Read Belly Flop Online

Authors: Morris Gleitzman

Belly Flop (6 page)

My side started throbbing harder.

‘No,' said Mum. ‘Noel's had enough today. Head office just rang. Mr Grimmond reckons Noel's reports are too soft. Told him he's making too many excuses for the farmers. Told him to get tougher or else. He's taken a Panadol and gone to bed.'

Poor old Dad.

He's probably feeling as bad as I am.

I'm in the bath now, checking out the damage.

Few bruises mostly.

Nothing that'll get in the way of diving practice.

What I need is some softer gym mats.

Gran's just been in.

I wish she'd knock.

She might be good at handling bullies but she's got hopeless manners when it comes to bathrooms.

She told me to run more water and soak my bruises properly, but I didn't cause we're getting low and the next delivery's not for ages.

Plus she's already used a bucketful out in the street.

Thanks, Gran,' 1 said. ‘You really put the wind up the Malleys.'

Gran waved a letter at me.

‘I wouldn't have done it,' she said, ‘if I'd known you'd been stealing my mail.'

I stared up at her.

‘It was in your school bag,' she said. ‘Dunno how a person's meant to manage their investments when letters from their bank get left in school bags.'

I realised what had happened.

This morning, when I was at the mail box checking for birthday cards and I panicked about Dad and the Malleys, I must have stuffed her letter in my bag.

‘Sorry, Gran,' I said.

She grunted.

I saw her looking at my bruises and I could tell she was blaming Dad.

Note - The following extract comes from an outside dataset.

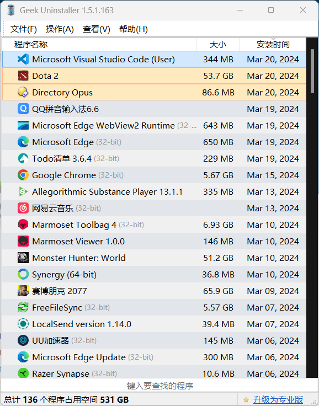The width and height of the screenshot is (319, 406).
Task: Click the Marmoset Toolbag 4 icon
Action: [x=23, y=225]
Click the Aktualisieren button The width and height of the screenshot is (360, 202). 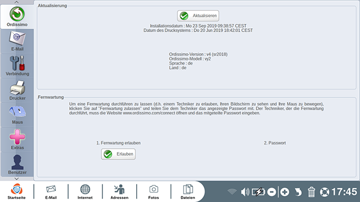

‘It was my fault,' I said. ‘I wanted to fight the Malleys and get it out the way so I can concentrate on being a champion diver.'

She stared down at me.

‘I knew I wouldn't get too bashed,' I said, ‘cause Doug's back looking after me.'

Gran's stare turned into a frown.

I hope I didn't hurt her feelings, letting her know she didn't save me single-handed.

I hope she was just frowning cause Grandad's been dead seven years and it's a long time since she's seen a willy.

 

 

 

 

G'day Doug.

If you've got a sec, I'll explain what I'm doing up here on the roof.

And what all the mattresses and pillows and cushions from the house are doing piled up down there on the ground.

It's like this.

Last night before I went to sleep I decided to get a bit of diving practice in.

Mr Tristos is always saying that to learn something new you've got to do it several times.

Trouble is, it's really hard doing a double somersault off the top of a wardrobe onto a bed.

The most I could do was a single somersault with a half twist.

I hadn't even planned the half twist, I had to do it to avoid the bedside lamp.

For a double somersault you need extra height, so now Mum and Dad have left early for work, I've decided to use our roof.

The reason I'm telling you all this, Doug, is I'm a bit worried that if I bounce off the mattresses at the wrong angle there might not be enough pillows and cushions to stop me splitting my skull open and scattering teeth all over the driveway.

I don't want to wake Gran up to ask her for her pillow, so I'm asking you to keep an eye on me.

Thanks, Doug.

OK, I'd better stop yakking and get a few dives in before my soles melt and stick to the roof.

I don't want to be up here scraping my thongs off the tin when Gran wakes up.

If Mum and Dad find out about this they'll go mental.

Mum and Dad have gone mental.

I've tried to explain to them it's partly their fault for coming home only ten minutes after they left.

They should have told me they were just going to Conkey's for tights and aftershave.

But they won't listen.

They're too busy yelling things up at me like ‘don't move' and ‘step back off the guttering' and I'm gunna tan your hide' and ‘don't jump, we love you'.

I'm trying to tell them about my diving career and how I was never in serious danger and neither were the lounge room cushions because you were protecting me, Doug.

I know they don't believe in you, but I don't know what else to say.

I've got to calm them down somehow.

Oh, no.

Dad's climbing up the ladder.

Help him, Doug, please.

No, it's OK, I can handle it.

Once I've unhooked his trouser leg from the TV satellite dish and unjammed his shoe from the bathroom window, he'll be fine.

Doug, are you feeling hurt?

You know, by the things Mum and Dad have just been saying about you?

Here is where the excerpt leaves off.